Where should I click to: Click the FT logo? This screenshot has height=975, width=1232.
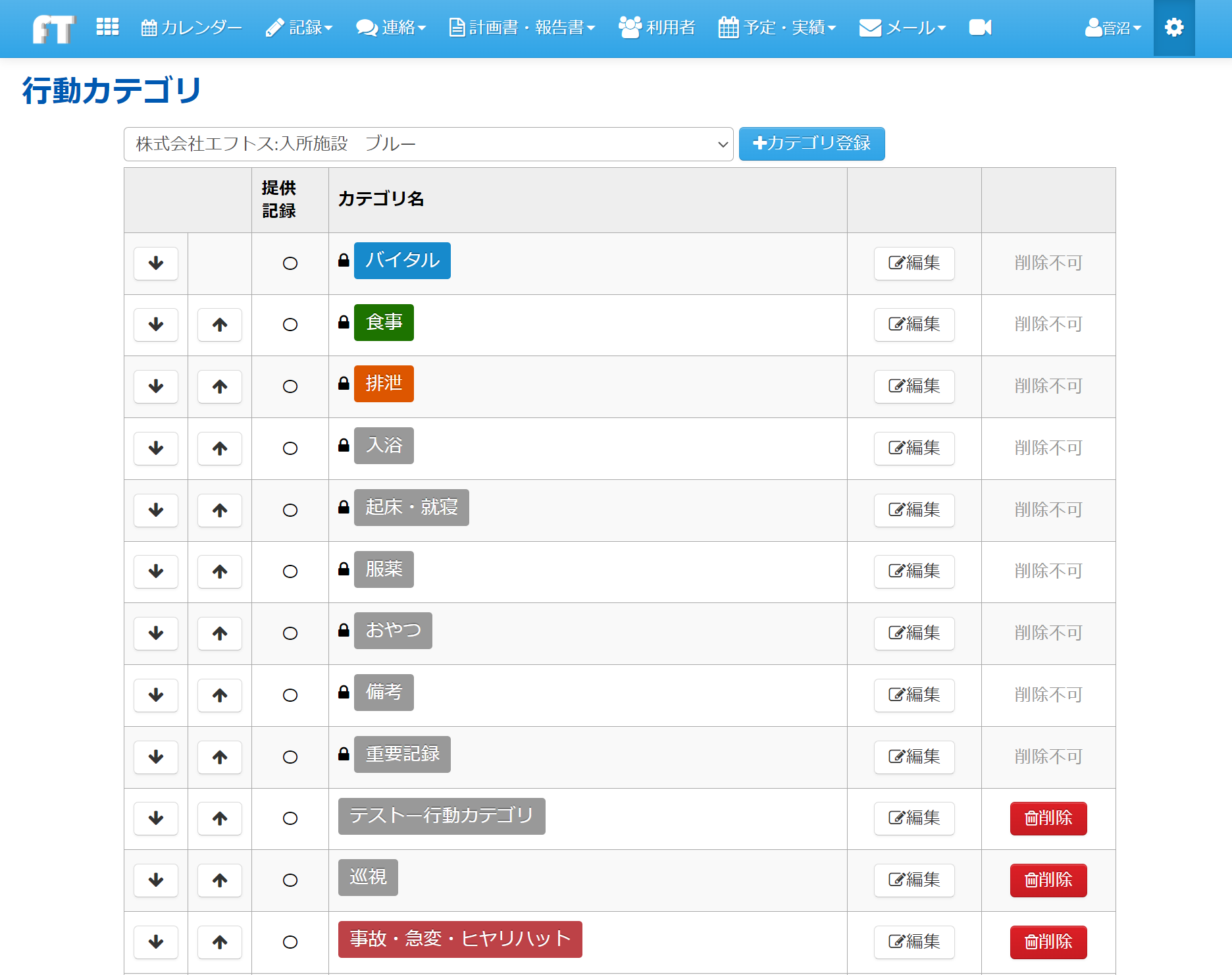[x=53, y=28]
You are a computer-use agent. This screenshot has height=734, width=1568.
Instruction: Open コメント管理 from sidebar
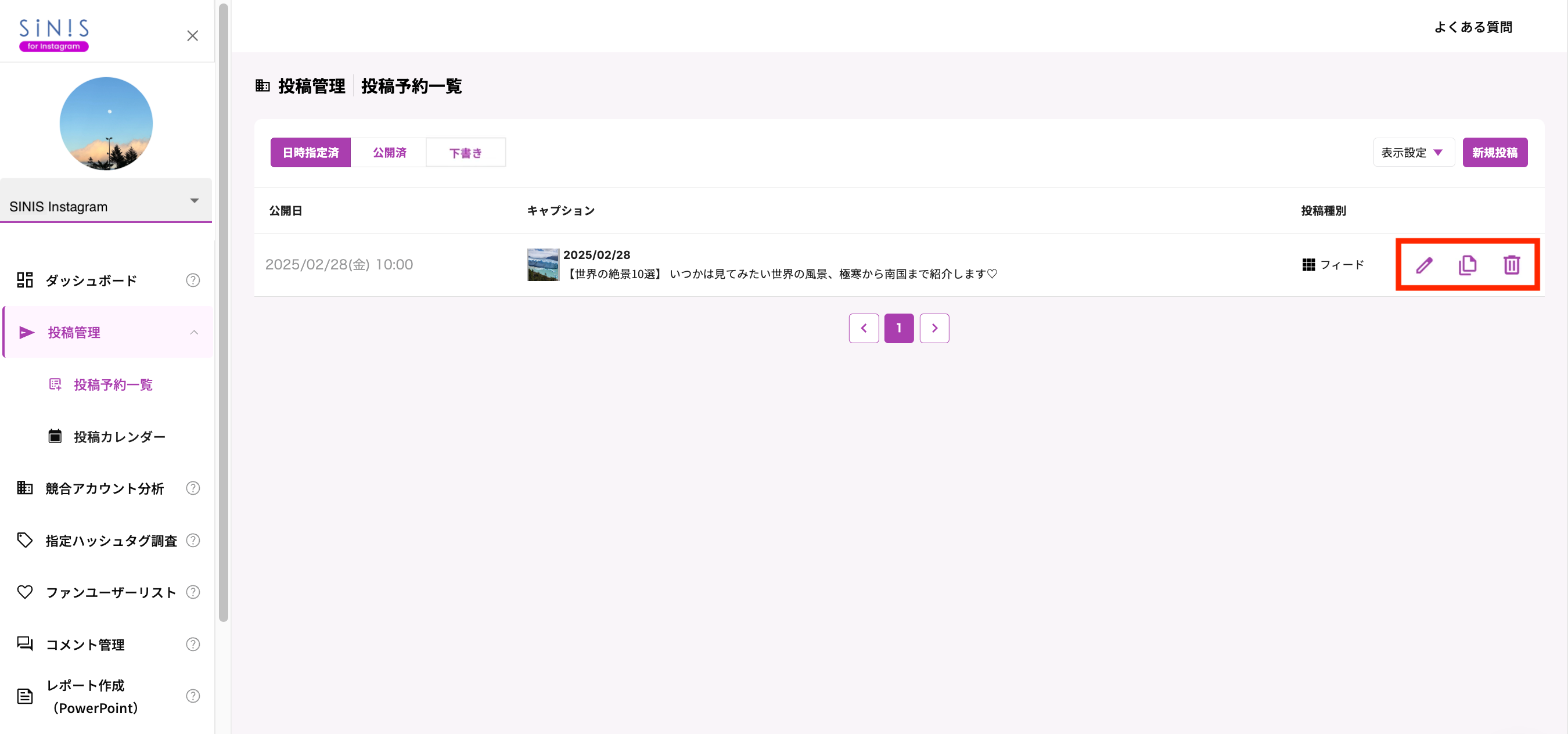pos(85,645)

• **Work instructions**
All of the entries above should be copied exactly, with the images left out.

• **Answer box**
Where should I click to: Click the FT logo? This screenshot has height=975, width=1232.
[x=53, y=28]
You are a computer-use agent. This screenshot has height=734, width=1568.
Instruction: Open コメント管理 from sidebar
pos(85,645)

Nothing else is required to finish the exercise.